É época de festivididades, na qual comemoramos o nascimento do menino Noel, e na qual mantemos nossas mentes e corações abertos. Aproveitemos este período de abertura para que introduzir em vocês, caso já não o esteja, algumas notícias sobre o Esperanto.

Para os que pegaram o triciclo andando, Esperanto foi uma língua engenhosa e meticulosamente criada por Lázaro Zamenhof no final do século XIX. Sua missão: servir de instrumento fácil e preciso de comunicação entre as nações e depôr o tendencionismo da língua comercial dominante — na época, o francês –, que serve de estandarte à soberania e controle de um país (ou grupo de países) em especial sobre todos os outros.

AVISO
Saiba que há um artigo delícia, aqui mesmo no Nebulosa Nerd’s Bar, que vem servindo de referência para os que nunca ouviram falar no Esperanto. Clique aqui para lê-lo na íntegra, hombre.
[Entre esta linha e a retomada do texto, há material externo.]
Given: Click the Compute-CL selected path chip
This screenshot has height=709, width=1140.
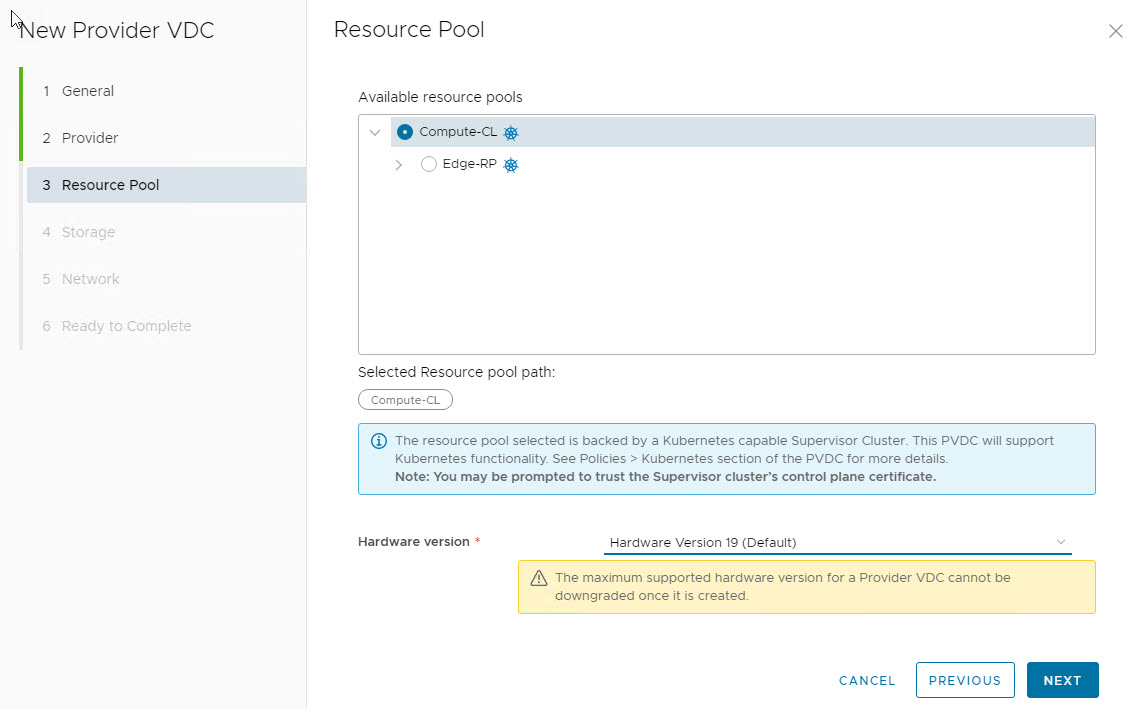Looking at the screenshot, I should coord(405,400).
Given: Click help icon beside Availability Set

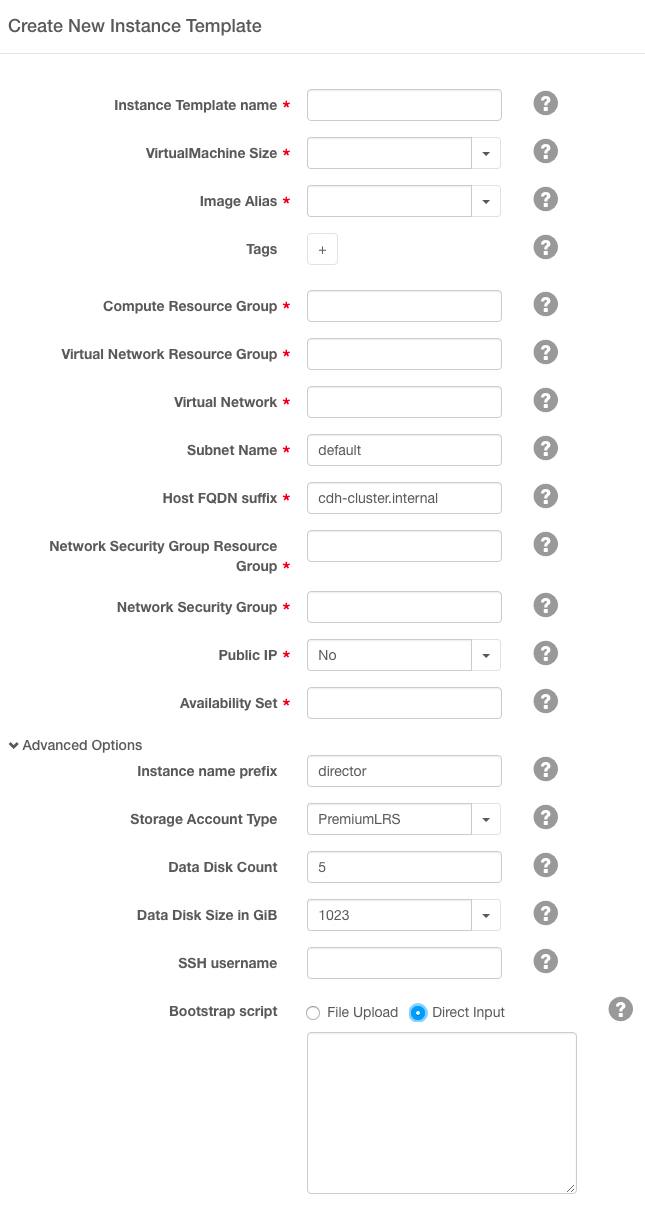Looking at the screenshot, I should tap(545, 702).
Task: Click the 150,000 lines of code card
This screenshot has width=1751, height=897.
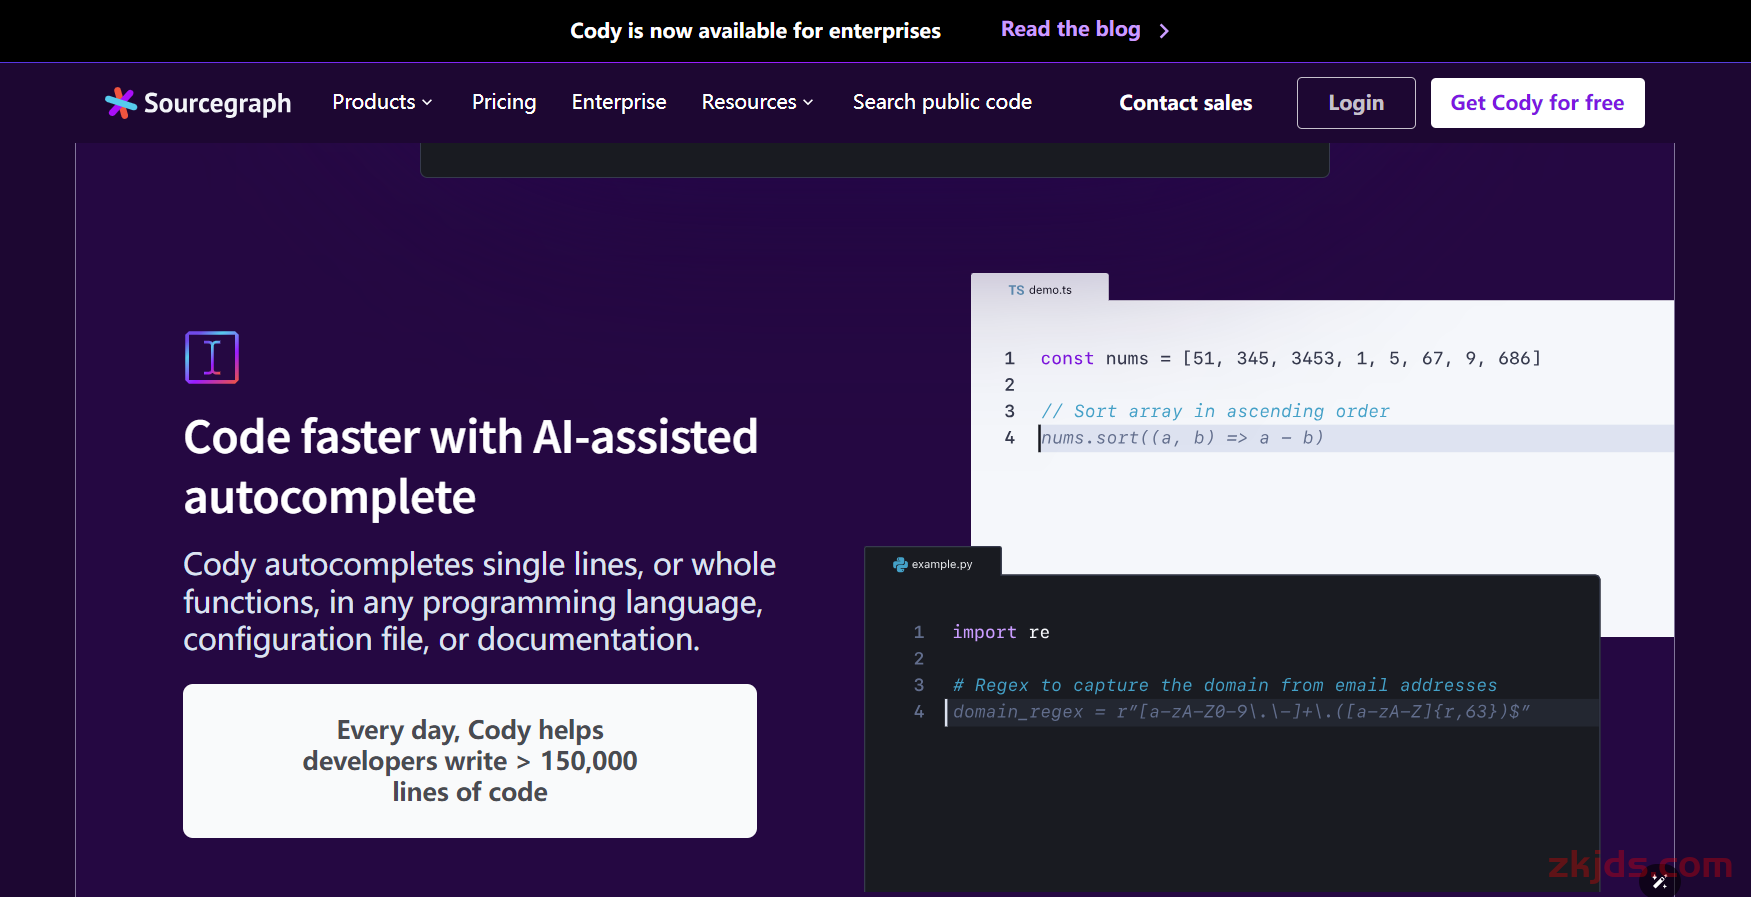Action: pos(470,761)
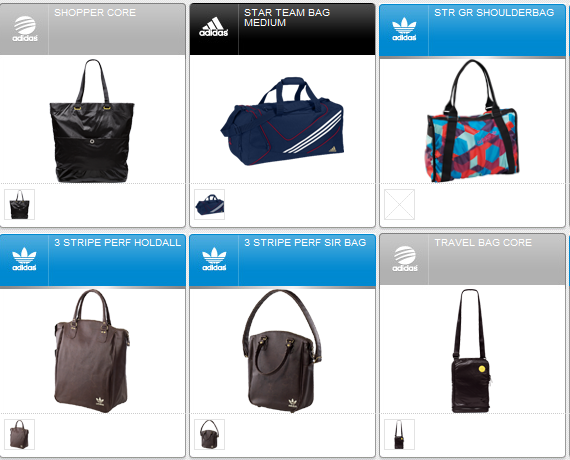Click the Originals trefoil logo on STR GR Shoulderbag

tap(404, 29)
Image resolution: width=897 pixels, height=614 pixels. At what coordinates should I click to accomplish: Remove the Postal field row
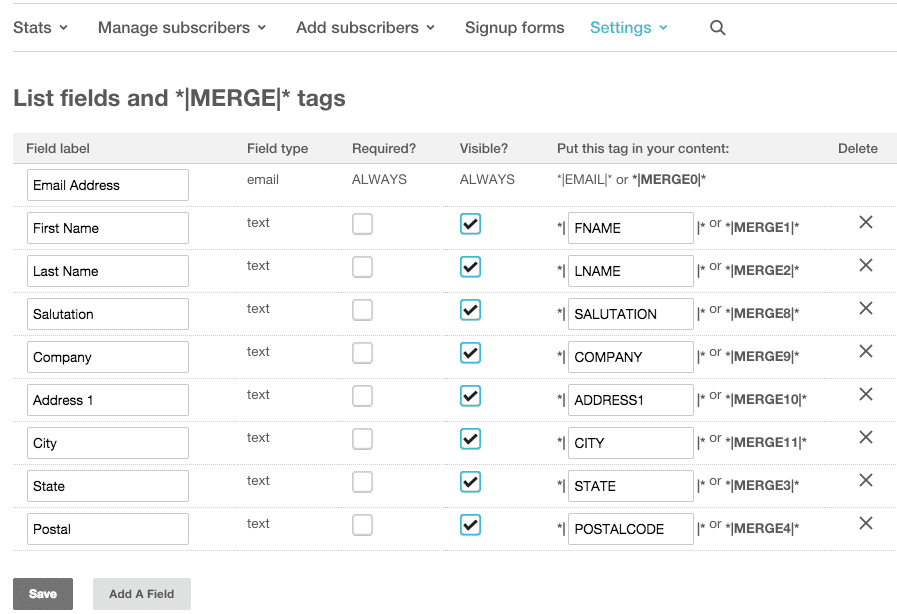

Com o advento da Internet, o número de falantes cresceu espantosamente. Digo isso porque se estima um número de muitos milhões de falantes — número bastante razoável, se considerarmos que antes da década de 40, o Esperanto, em parte da Europa, era “coisa de judeu”, e posteriormente “coisa de comunista”. Hoje há revistas em esperanto dentro dos mais variados campos, assim como livros escritos diretamente em ou traduzido para a língua.

“Mas se a língua foi construída, então ela deve ser muito artificial / acultural / tediosa / nascida morta”, dizem alguns. O mais legal disso tudo: não. O Esperanto foi construído e à sua volta envolveu-se uma cultura rica, uma colcha que vem preservando e enaltecendo os costumes e idéias de cada país ou região distintivamente, mas sem corrompê-los ou destruí-los; A língua foi manufatarada qual tal a prótese de um fêmur, sendo a cultura esperantista o tecido muscular que envolve a prótese pouco a pouco, como se o material sempre tivesse feito parte do corpo.


Pode chorar, Zamenhof, eu sei. Essa foi bonita mesmo.

Agora tomemos o rumo das notícias sobre as quais comentei no princípio.

O Departamento Ucraniano de Educação recomendou que o Esperanto seja ensinado em todas as escolas da Ucrânia. A matéria atualmente é ensinada como cadeira eletiva em algumas escolas, mas o Ministro da Educação acredita que “o Esperanto pode ajudar a Ucrânia a ser o centro da Europa”.
Fonte: Youth Truth e

Nos Estados Unidos, a introdução do Esperanto como língua estrangeira nas escolas surge em terceiro lugar como as melhores idéias para o governo de Obama em relação à educação, segundo o site Change.org, onde internautas de todo o mundo podem sugerir propostas para mudar o país. Há indícios ainda não confirmados de que o Esperanto ajuda, e muito, no aprendizado de outras línguas.
Fonte: Change.org

Ĝojan novan jaron al ĉiuj karaj legantoj!
Um alegre ano novo a todos os caros leitores!